Stability - the ability of the model not to tip over - is a function of hull design, and most models have ballast keels. Unlike many full-sized racing boats, centerboards are seldom found on racing models. Like full-size keel-boats, model yachts will sink if they fill with water. For this reason a fiberglass hull is a top choice for the beginner unless he has the skill to plank up a watertight hull. To insure that the hull stays dry inside so the model won't sink and, equally important, to keep the radio receiver and equipment dry, the hatch should be designed for easy removal and yet be sealed tight for sailing.

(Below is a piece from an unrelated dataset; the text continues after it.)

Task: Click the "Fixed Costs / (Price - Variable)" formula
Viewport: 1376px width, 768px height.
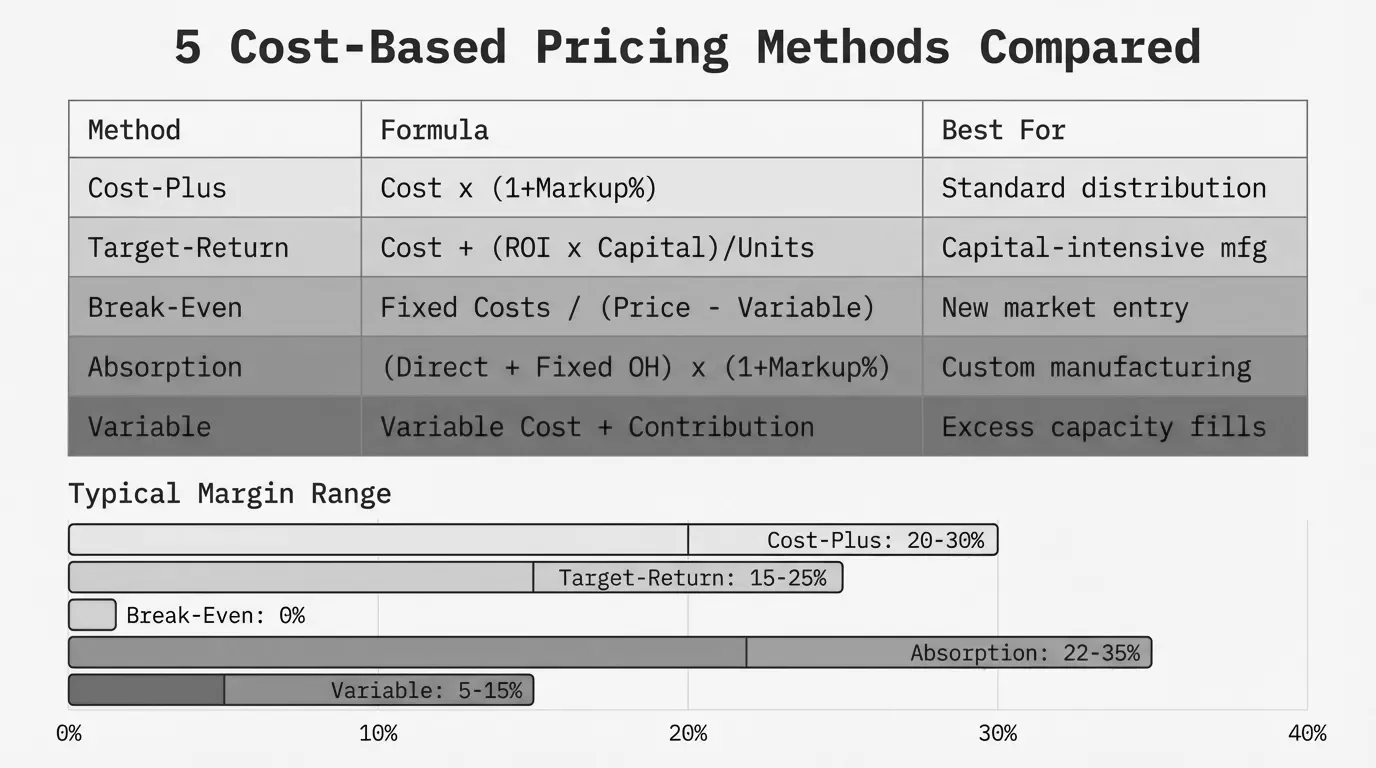Action: click(627, 307)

As with any hobby-sport, the cost of the model yacht reflects its degree of sophistication. The market is supplied by a number of highly qualified one-man companies as well as by a handful of larger companies. This mix allows the modeler to choose top quality boats from a nominal $100 up. In general, the cost of model yachting parallels the cost of sport fishing and golf. While some models have a useful life of many years, others become obsolete in a year or two. (More about this later.) A good source of inexpensive models is the used-model marketplace. However, a large number of models of the same class or type being offered used at the same time may be a warning sign that there is something less desirable about that type of model.
A quality model can be an investment lasting for many years. Some modelers have models that have been passed along for a couple of generations. It is worh joining the AMYA, www.amya.org/ "The AMYA is devoted to promoting the designing, building, racing, and preservation of all model sailing yachts. We pursue these goals by recognizing certain Classes of Model Yachts, sanctioning model yacht Regattas, recognizing model Yacht Clubs, publishing a quarterly Model Yachting Magazine, and Promoting model yachting in general. Any operating model sailboat enthusiast will benefit by joining the AMYA and meeting others with the same interests."
Radio system. Two-channel control is the minimum, while models requiring multi-channel (up to seven) may be too difficult for many skippers to cope with. Be sure that the control system includes the sail winch when you price things out. While you can save some cost by purchasing dry battery system, the initial cost of a rechargeable battery is more than paid for if you sail frequently and want the ability to have fresh batteries each time.
Fittings. Examine the fitting requirements of your model. It can be an expensive proposition if the rig is complicated.
Masts. Masts run the gamut from simple wood spars to slotted aluminum through carbon fiber shafts. From a time-of-assembly standpoint, aluminum mast is excellent. For salt-water sailing, however, you will need the anodized aluminum.
Sails. The cost of professionally made sails from such lofts as Carr Sails is a fact of life if you plan to race seriously. Cotton and nylon sailcloth is totally inadequate compared to Dacron and other synthetic sailcloths.